HelloBeautiful: If you had to choose one parenting mantra for yourself, what would it be?

Dretona Maddox: It would be that I’m okay. It’s something I used to tell myself every day. My kids are what you would call stair steppers. I had my first child at 19. When he was six months old, I got pregnant with my second child, two years later, I had my third child, and the others were adopted. I didn’t have parents. By definition, I am an orphan. My mother died when I was young, I didn’t have a father, my grandma died, and because I didn’t have parents, I didn’t know how to parent. When I was overwhelmed, crying, mad that my mother wasn’t there to teach me and didn’t know what to do, or if I wasn’t sure that I was doing the right things as a parent, I had to tell myself every day that I was okay. Still, to this day, I do mirror work and tell myself, along with other affirmations written on post-it notes, that I am okay.

 

HelloBeautiful: As someone who takes care of others in every aspect of your life, how do you take care of yourself?

Dretona Maddox: I take care of myself with a lot of reflection and self-care. Massages, manicures, pedicures, and therapy. Sometimes it still feels like work when I am working on myself, so I don’t know if I really get a moment to have off, but self-reflection and looking inward is something that I often do, and to me, it’s a way to nurture who I am as a person if I understand who I am. Since I didn’t really have an identity growing up because of not having parents, I spent a long time trying to figure out who I am. So self-care, to me, looks like a reflection. 

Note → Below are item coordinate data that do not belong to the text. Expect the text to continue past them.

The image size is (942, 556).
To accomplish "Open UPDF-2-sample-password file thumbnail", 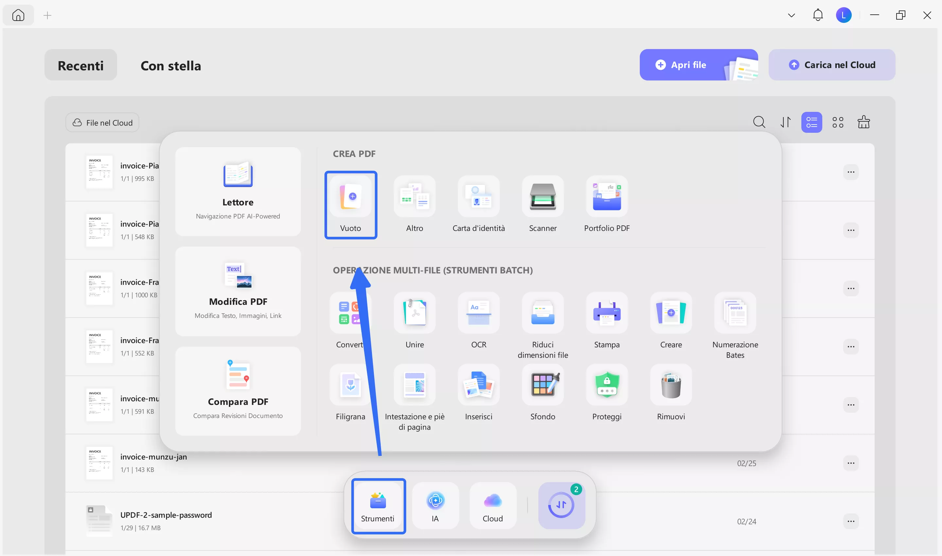I will tap(99, 520).
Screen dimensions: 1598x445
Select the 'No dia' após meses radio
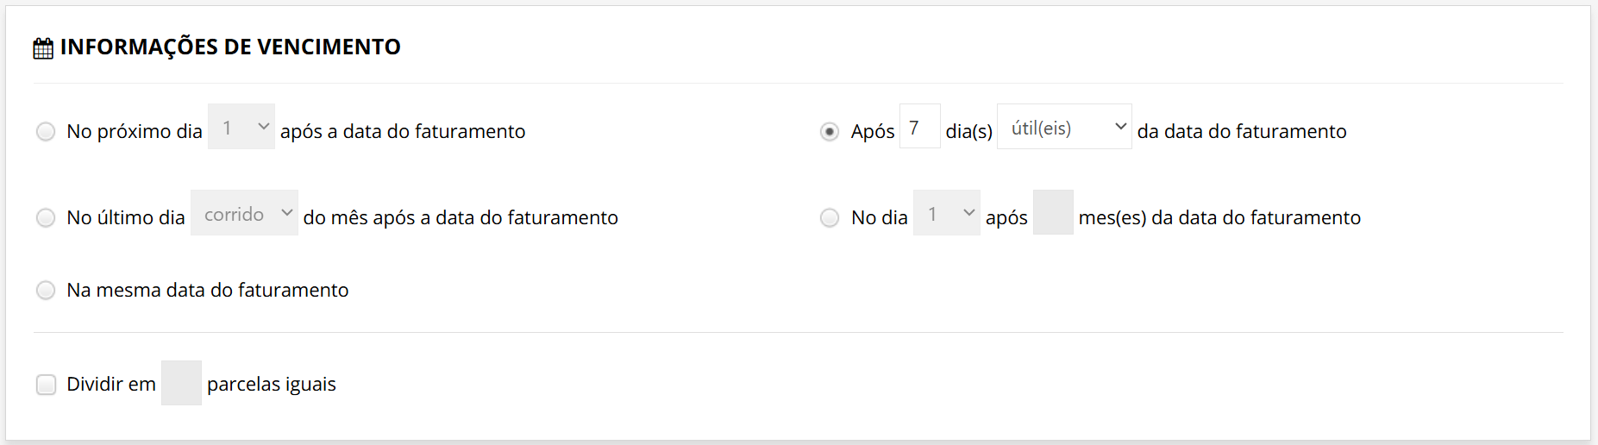point(829,217)
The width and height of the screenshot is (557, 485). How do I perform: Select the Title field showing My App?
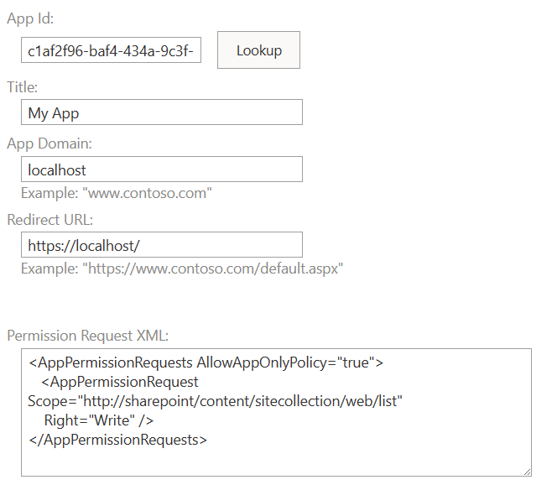pyautogui.click(x=162, y=112)
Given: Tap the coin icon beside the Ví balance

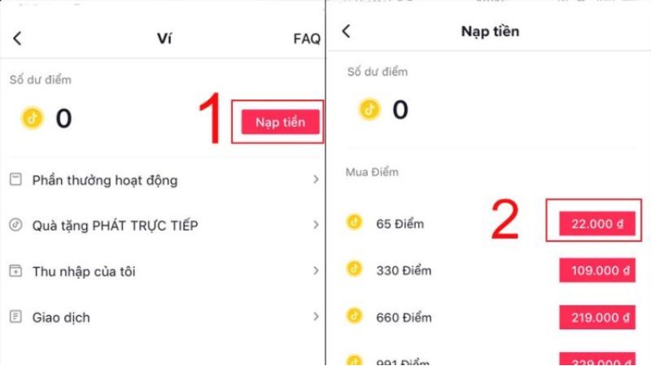Looking at the screenshot, I should point(33,119).
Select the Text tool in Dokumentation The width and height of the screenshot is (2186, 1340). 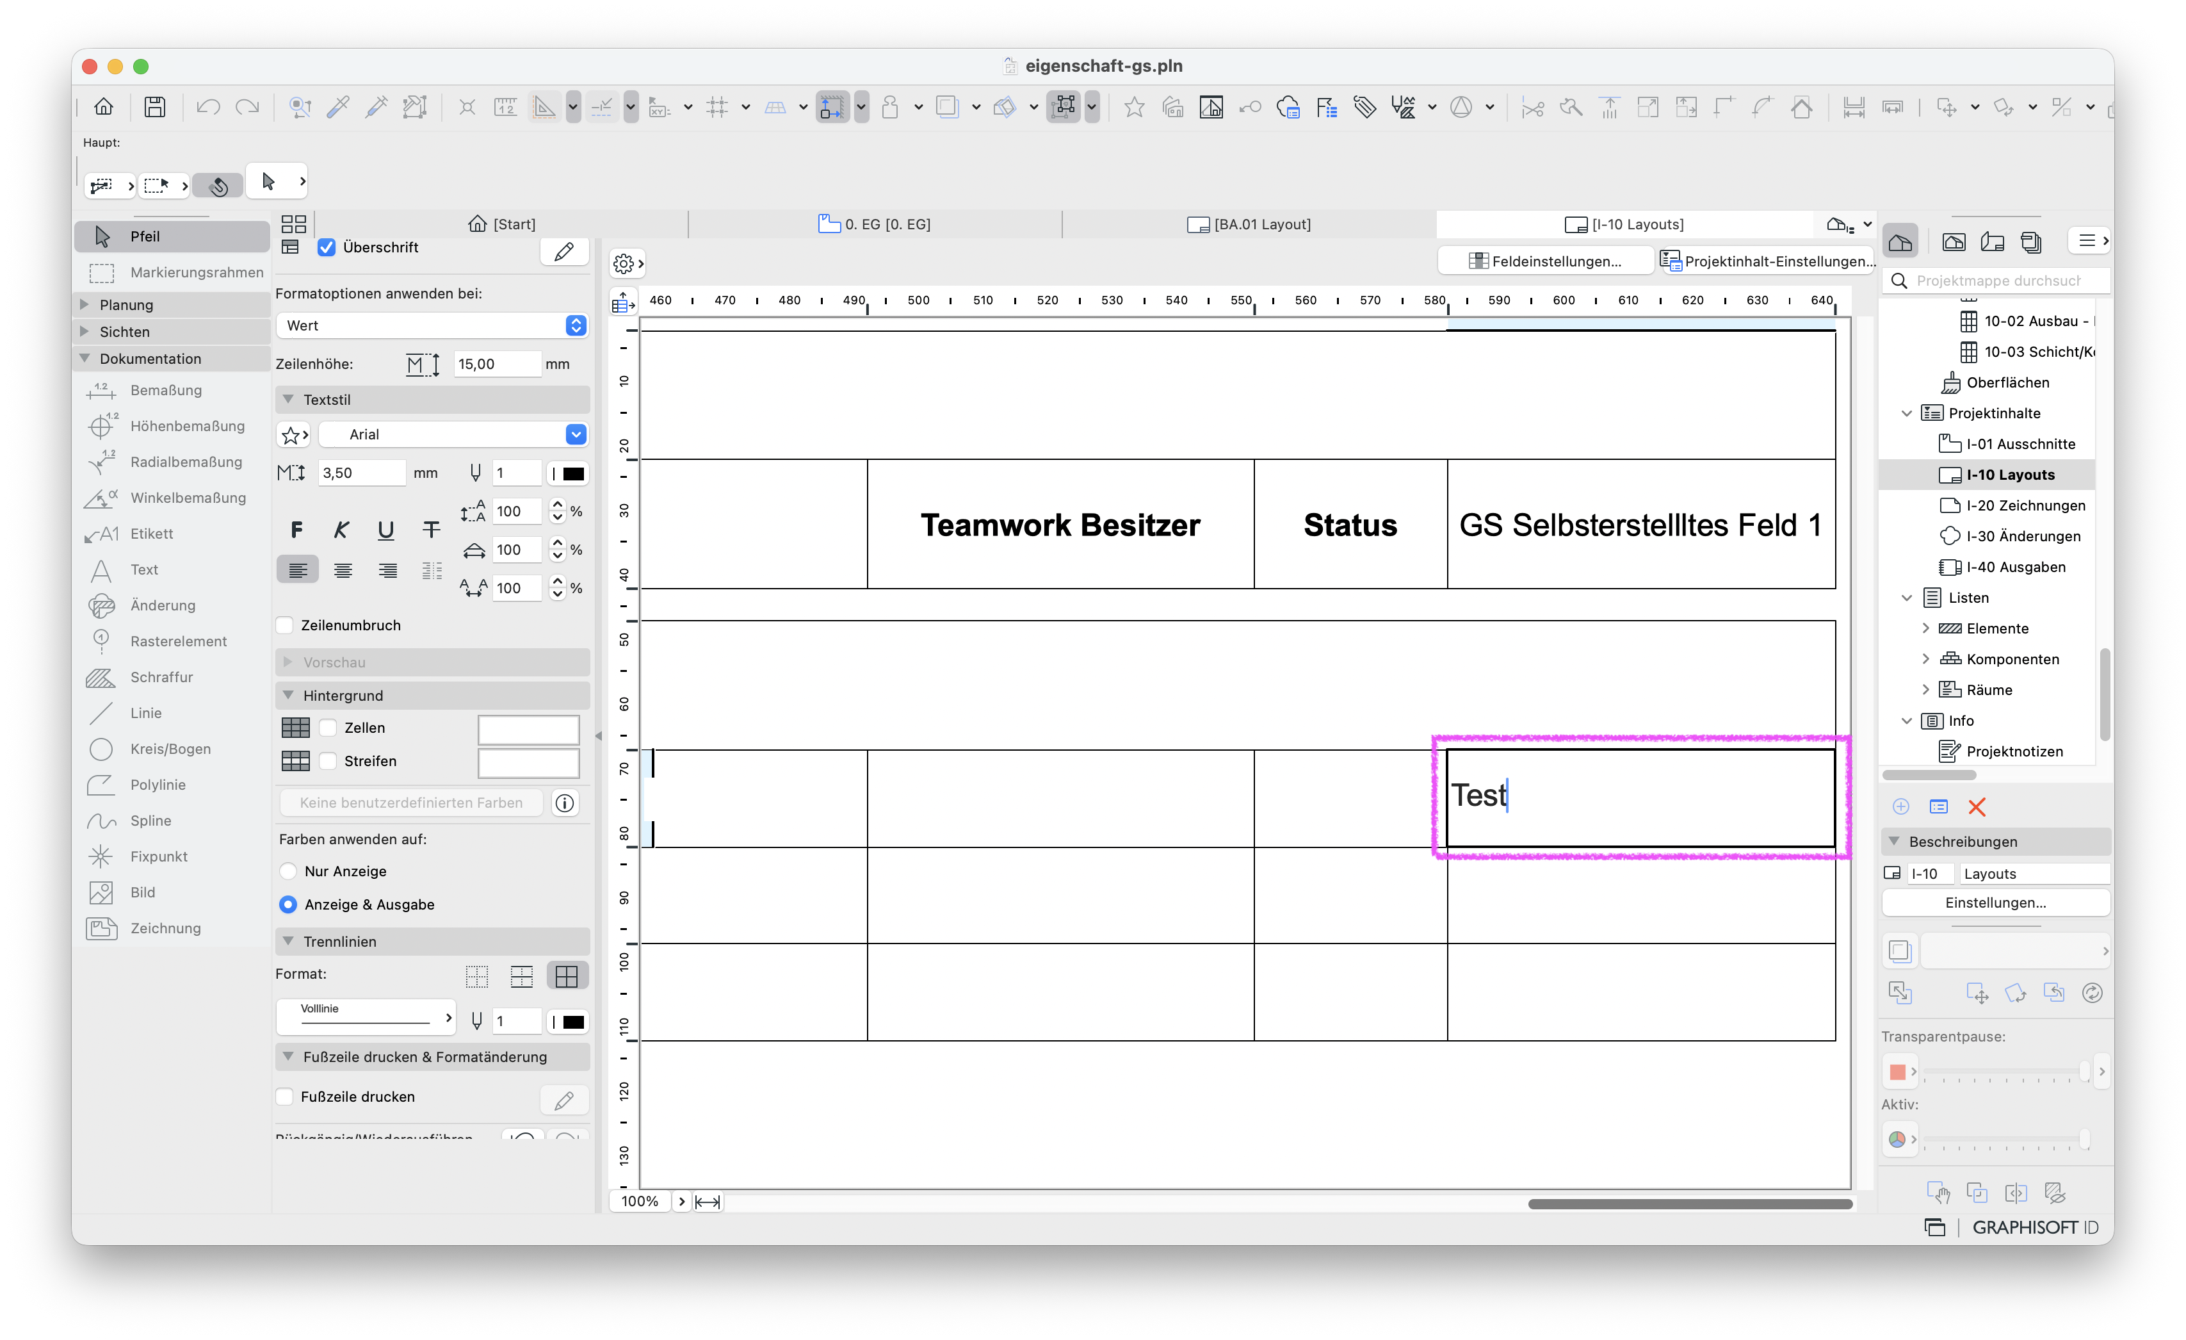(x=143, y=570)
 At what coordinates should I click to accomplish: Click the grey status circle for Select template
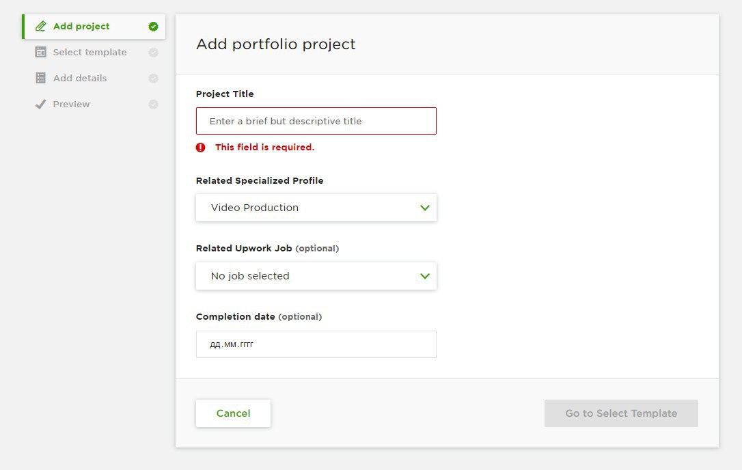[153, 53]
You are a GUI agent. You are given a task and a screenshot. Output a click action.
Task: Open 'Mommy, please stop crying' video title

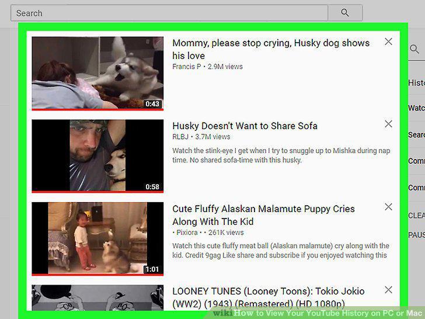(271, 49)
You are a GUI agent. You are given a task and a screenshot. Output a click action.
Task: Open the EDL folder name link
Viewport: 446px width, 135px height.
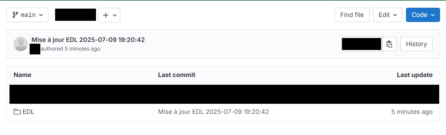click(28, 112)
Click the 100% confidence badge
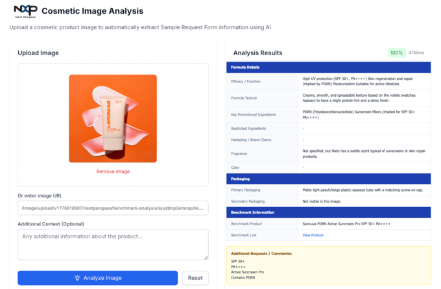 [x=396, y=53]
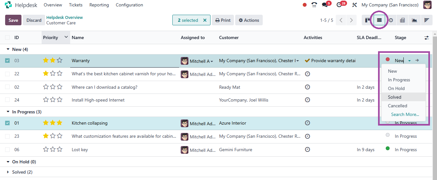The image size is (437, 180).
Task: Switch to Kanban view icon
Action: point(367,20)

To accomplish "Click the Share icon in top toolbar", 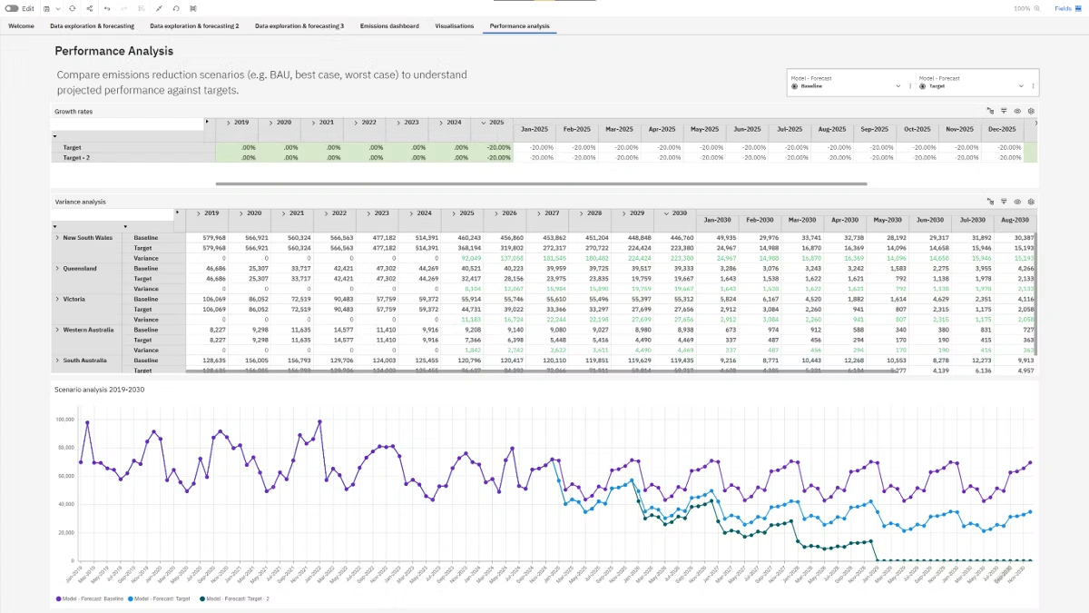I will click(88, 8).

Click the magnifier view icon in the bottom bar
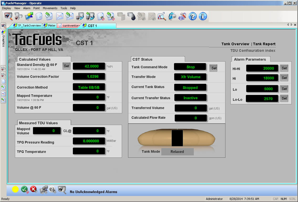[x=62, y=189]
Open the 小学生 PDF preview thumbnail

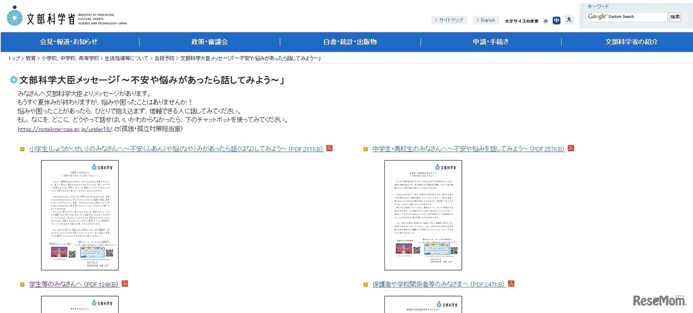[80, 215]
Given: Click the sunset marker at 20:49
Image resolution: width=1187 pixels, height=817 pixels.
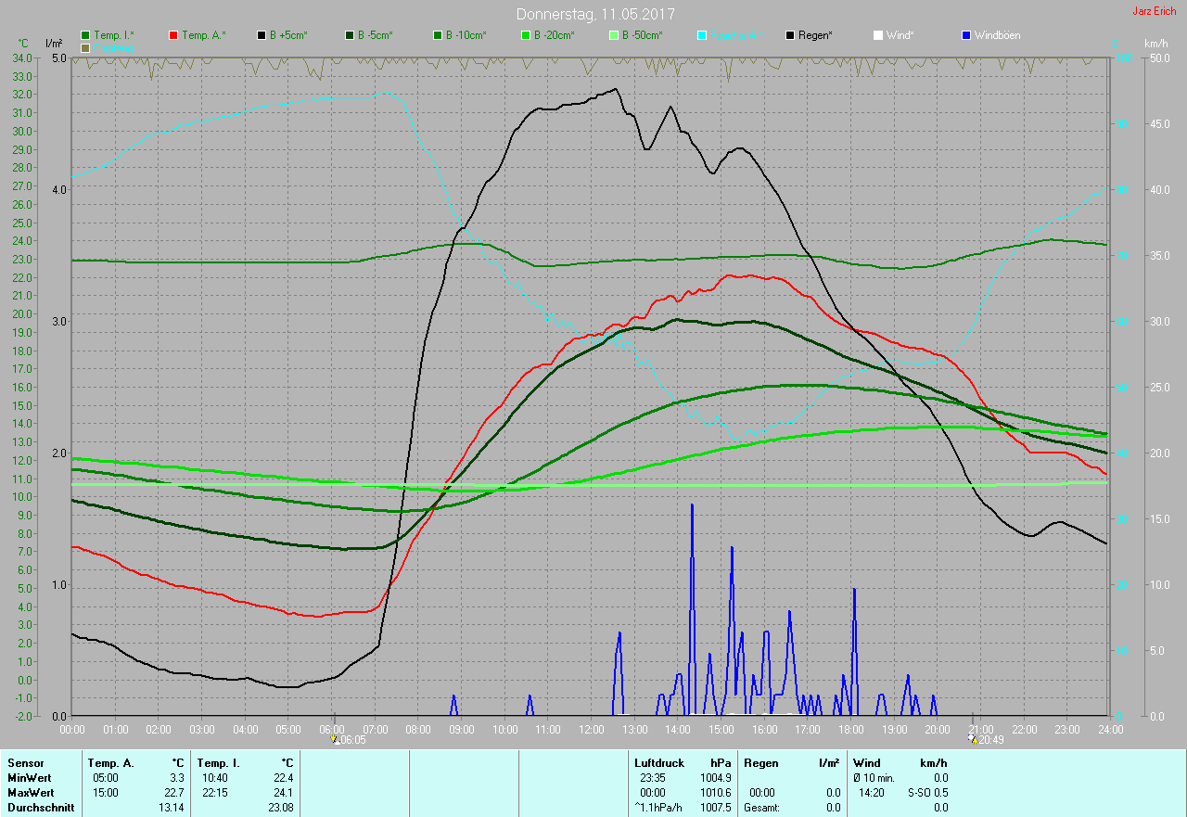Looking at the screenshot, I should [x=971, y=740].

HelloBeautiful: Are you working on any projects for 2022?

Dretona Maddox: Yes! I have two more films that I want to do! I am exploring this newfound skill of filmmaking. I am really enjoying it. I am enjoying the concept of storytelling; it is really intriguing to me, and after doing the documentary, I recently did, I feel like I have a couple more stories to tell through film. I am also currently looking at an opportunity to teach, be a professor at a college, and really build a membership platform for teen parent advocates.